Data extracted from a collection
——————————
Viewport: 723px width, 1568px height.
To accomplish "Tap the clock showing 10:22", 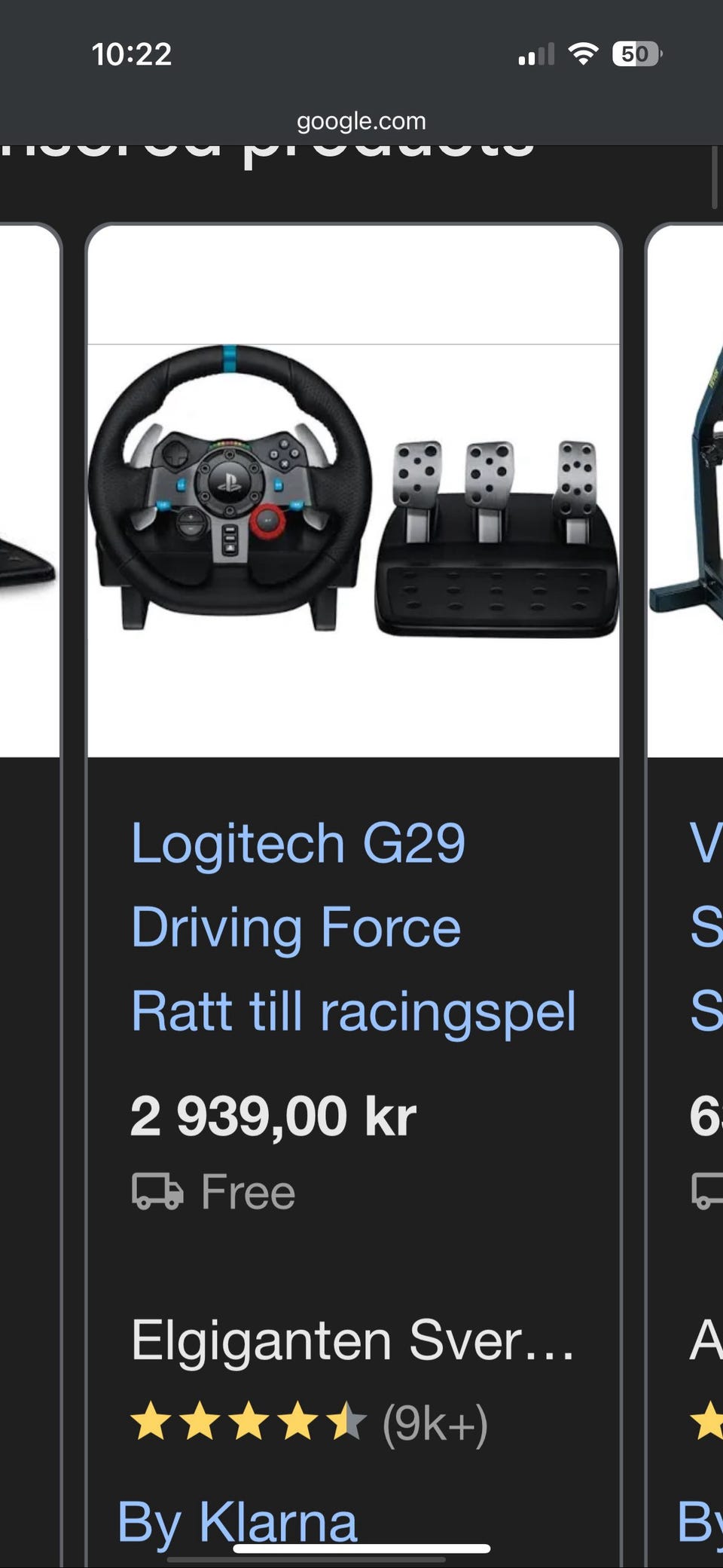I will (x=132, y=54).
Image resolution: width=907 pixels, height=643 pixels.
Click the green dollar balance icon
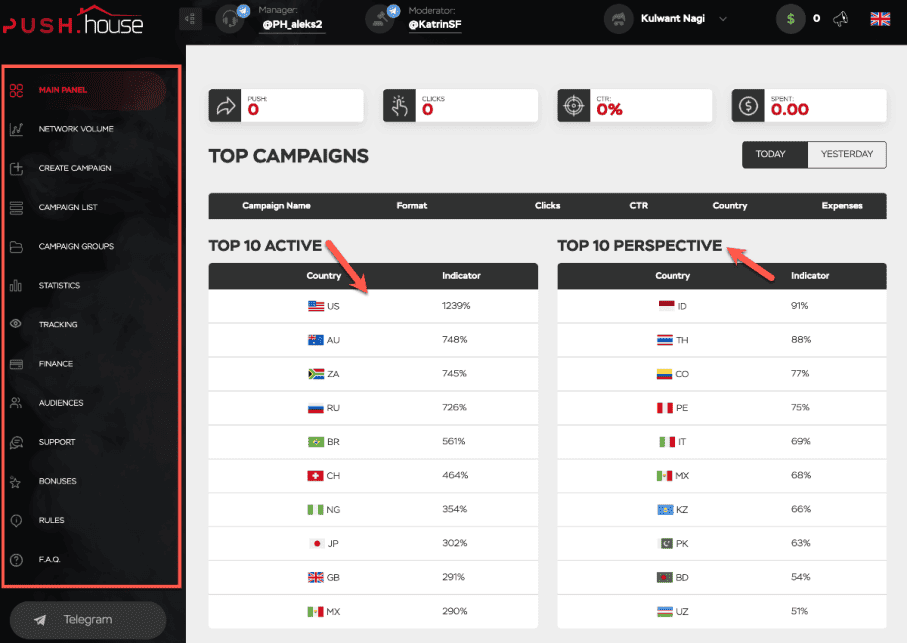pyautogui.click(x=791, y=19)
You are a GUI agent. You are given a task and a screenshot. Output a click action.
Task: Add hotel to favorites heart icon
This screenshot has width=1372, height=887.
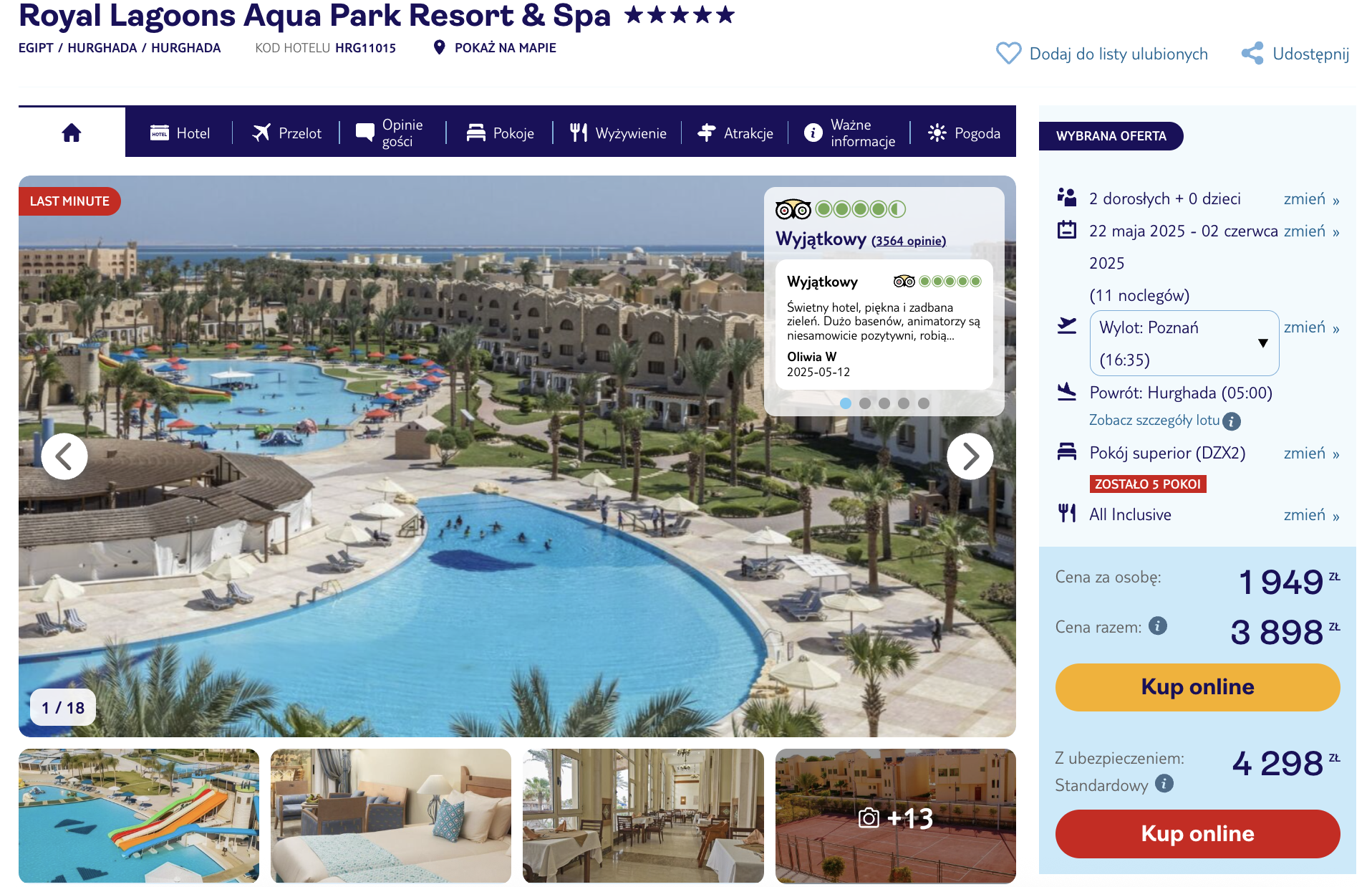[x=1008, y=53]
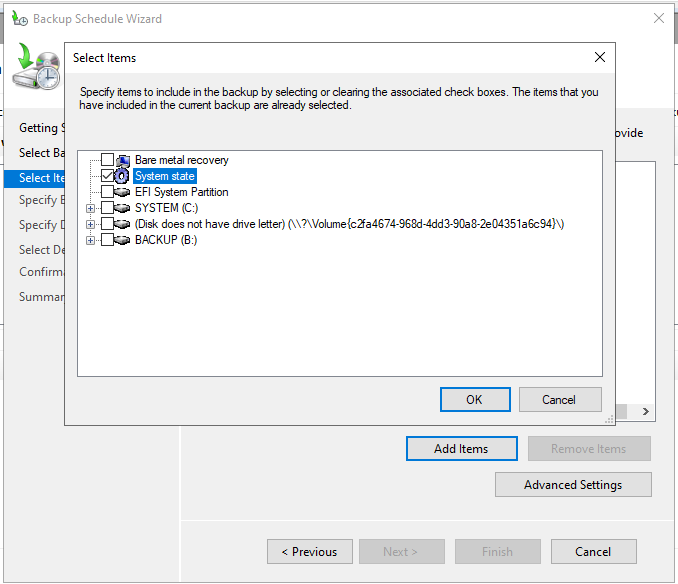Uncheck the System state checkbox
The height and width of the screenshot is (584, 678).
(x=107, y=176)
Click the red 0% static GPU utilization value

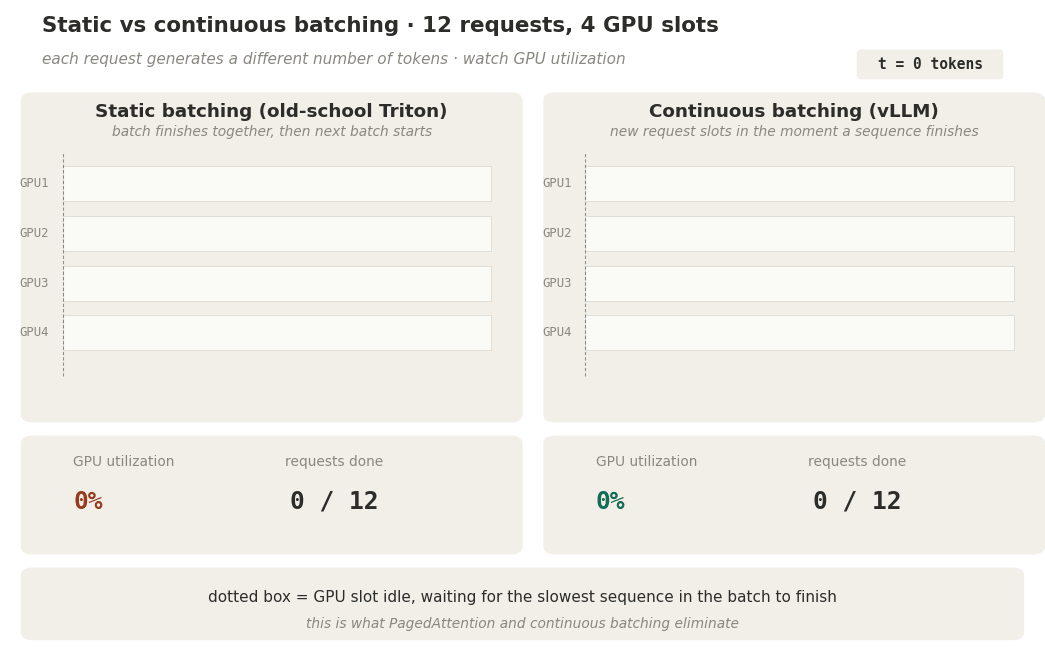tap(88, 502)
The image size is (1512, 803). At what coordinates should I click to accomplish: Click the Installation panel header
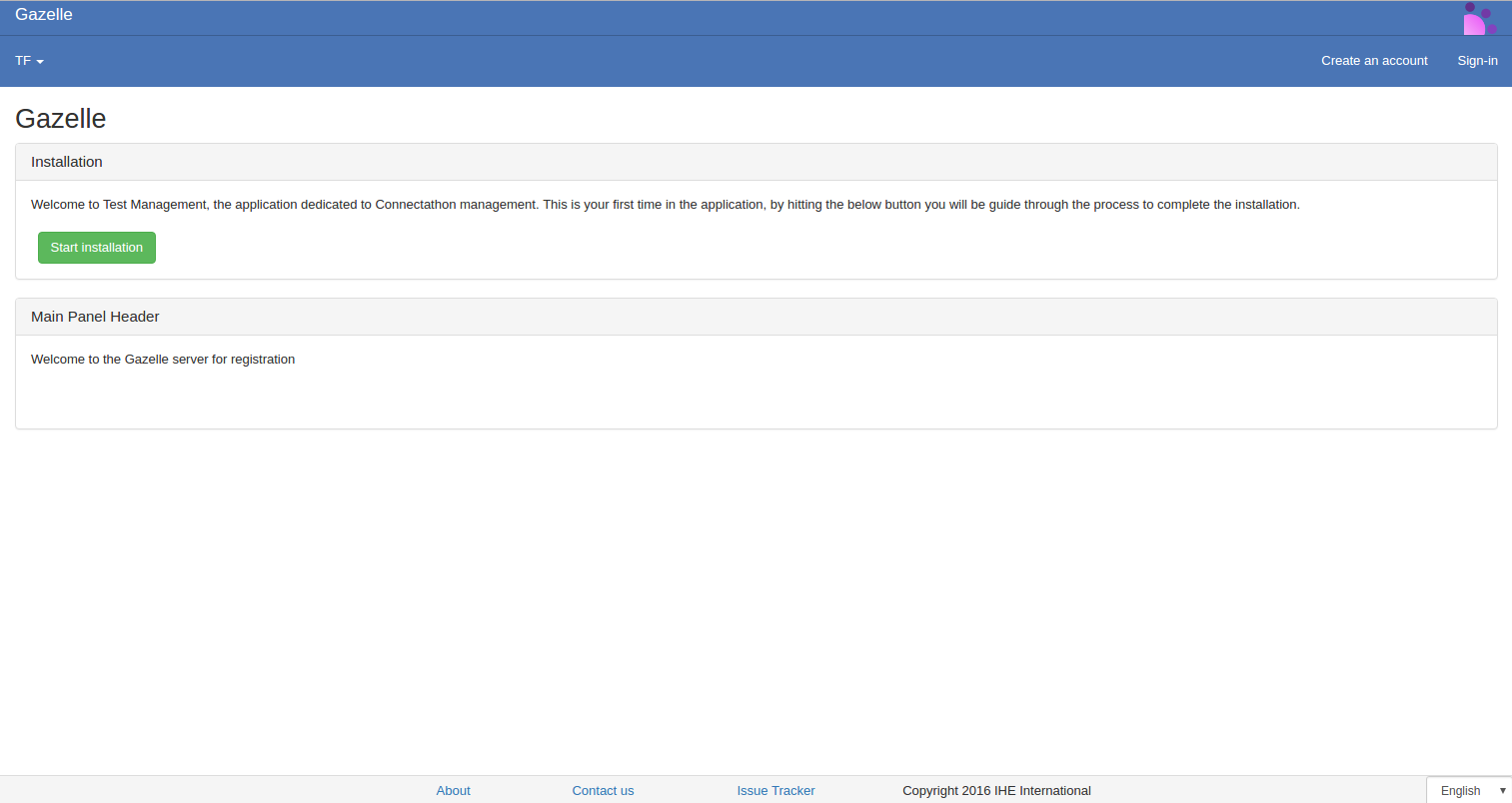[67, 162]
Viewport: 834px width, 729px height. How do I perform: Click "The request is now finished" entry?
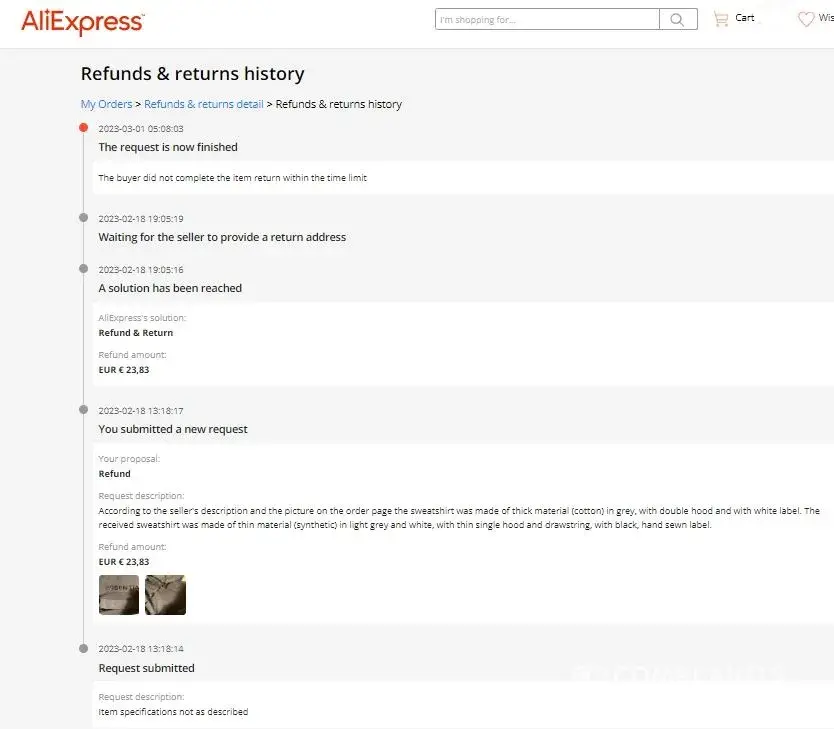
——————————
» Your assignment: Please restate word for word the lines above, starting with the line that holds "The image size" and ending with the final line of the records, while leaving out pictures.

» Exercise response:
The image size is (1512, 803). At what coordinates should I click to accomplish: Click the Installation panel header
[67, 162]
Viewport: 834px width, 729px height. How do I perform: Click "The request is now finished" entry?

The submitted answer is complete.